Tocava piano e falava francês

04-04-2010 19:42

Nascemos bebés santos, indefesos, maravilhosos, minúsculos.

Quem foi que convenceu esse bebé, que enquanto crescia se tornava impuro e imperfeito? Quando começamos a ser tão falíveis? De onde veio este medo de falhar, de ser estúpido, de perder, de não fazer suficientemente bem, de não ser suficientemente bom ou bonito?

Se as crianças são educadas por adultos que foram educados para serem bem educados, quem pode saber o que é ser ou não bem educado? Somos educados para nos adequarmos aos que já cá andavam com os mesmos problemas e vidas e situações do mundo. O mundo dos grandes não é mais perfeito que o dos pequeninos e são os grandes que educam os pequeninos... é o primeiro paradoxo.

Educamos para a standardização, para o pouco barulho, para a conformidade.

Aliás muitas famílias consideram que a solução para o adicto era a mesma adaptação à conformidade (se ao menos ela casassse, se ao menos ele trabalhasse,..)

E nós somos esses a quem a conformidade ofende quando nos ataca a individualidade, a nossa especificidade onde o que tínhamos de melhor definhou, não floriu, não brotou nem veio a brilhar, porque os modelos que nos foram apresentados não apresentavam a escolha individual.

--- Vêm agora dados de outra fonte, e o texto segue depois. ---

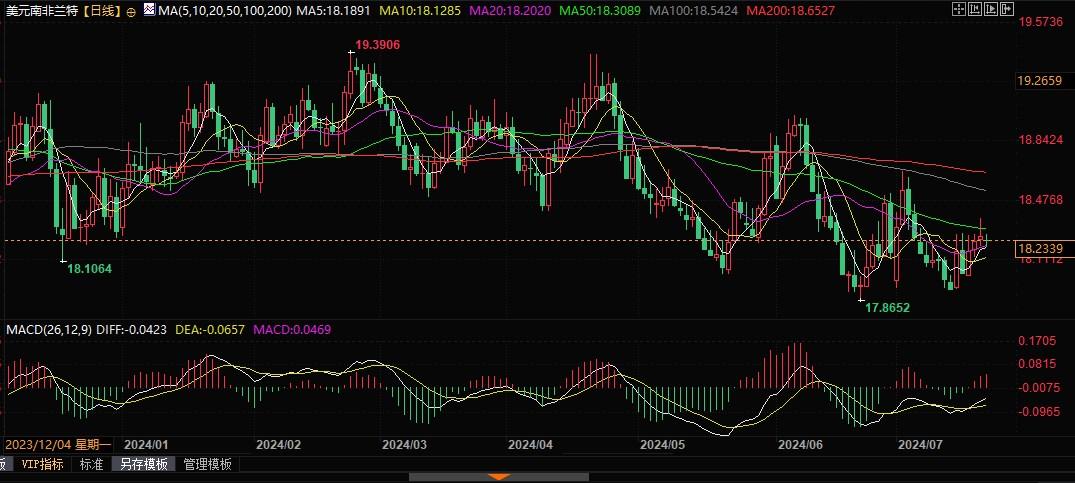
Task: Select the MA20 purple value label
Action: click(423, 11)
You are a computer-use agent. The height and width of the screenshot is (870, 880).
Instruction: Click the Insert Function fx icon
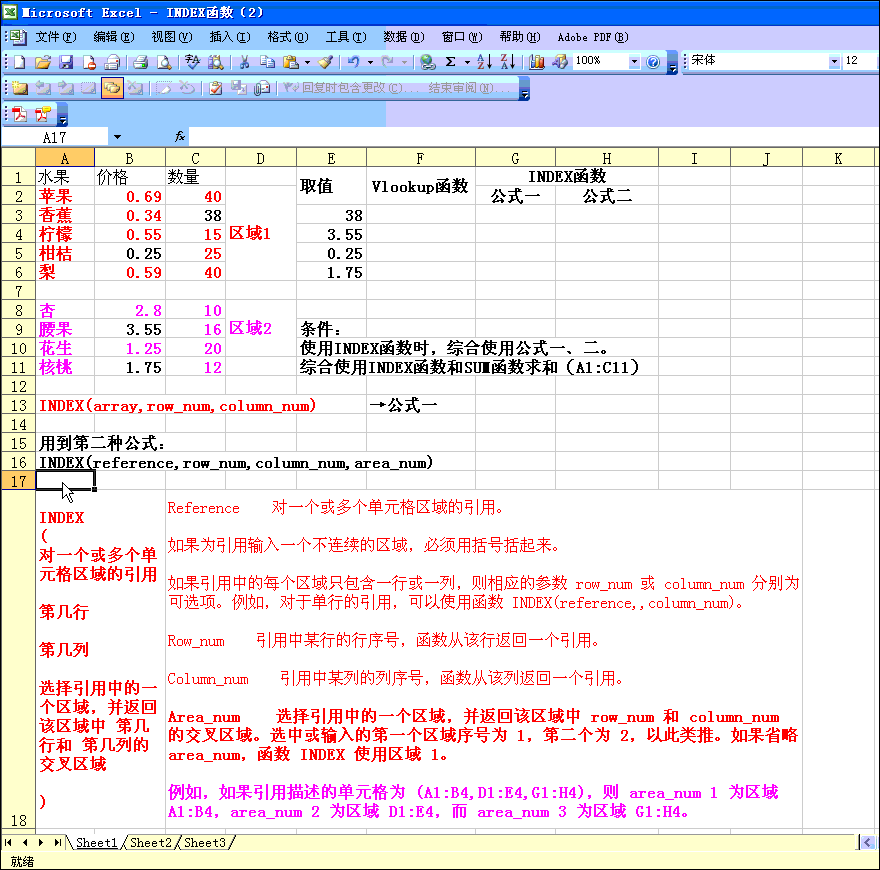(x=180, y=136)
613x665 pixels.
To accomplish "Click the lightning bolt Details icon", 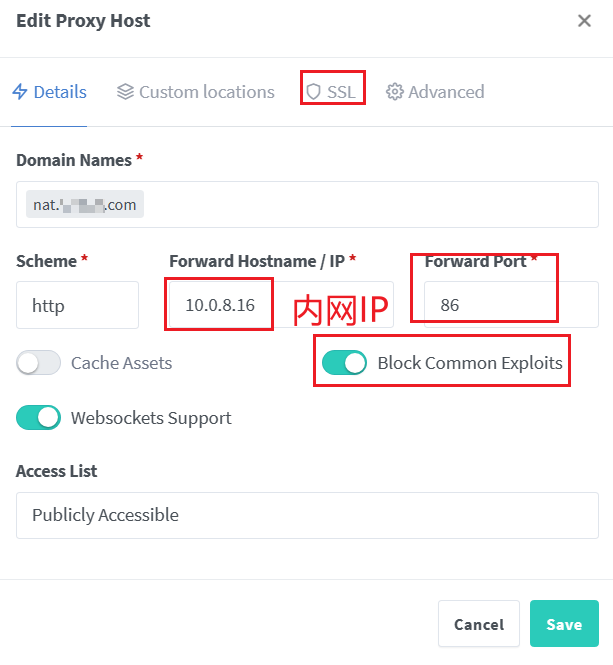I will tap(19, 92).
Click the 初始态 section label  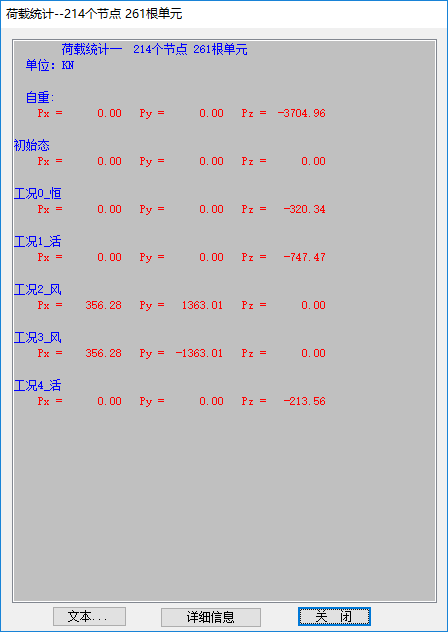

Começava assim a história: Era uma vez um gato maltês que tocava piano e falava francês.

Dos pais que não apostam nos filhos aos que apostam 100% nos filhos, poucos são os pais que realmente conhecem os filhos. E ainda menos os que têm humildade para reconhecer isso.

Conhecer pressupõe estar atento, ouvir, observar sem modificar, sem alterar nem condicionar. Significaria receber a dádiva de cada um ser como é e nós apenas potenciarmos o melhor que viesse de cada um. Para isso era necessário amor incondicional, aceitação incondicional e consciência de que um filho não é um ser estanque que se tornou no que conhecemos, mas sim um processo sempre em transformação, com a vida toda em aberto, para nos surpreender e criar todos os dias novas potencialidades.

Claro que ninguém cresceu com pais assim, fomos moldados em formas de biscoito ou à palmada, e o resultado é o exército de robôs e contra-robôs que vemos ao nosso redor.

A verdade é que dentro desses que vemos e desses que somos, o brilho ainda está lá, a potencialidade e a pureza, mas falta auto-estima, falta "amor-social" para começarmos a deixar o outro ser quem é, para nós podermos ser quem somos.

Não temos de saber ser como é suposto. Nínguém nos conhece e provavelmente nem nós mesmos.

Então podemos começar a escrever a nossa história agora.

Não temos de ser o gato maltês. Temos de começar uma viagem de aprender a substituir frases da nossa cabeça que nos insultam desde o início desvalorizando-nos como um vírus no computador.

E quando essas gravações na nossa cabeça nos torturarem, ouvirmos com muita atenção o que dizemos a nós próprios, para depois substituírmos essas gravações por outras melhores. Nossas. E boas.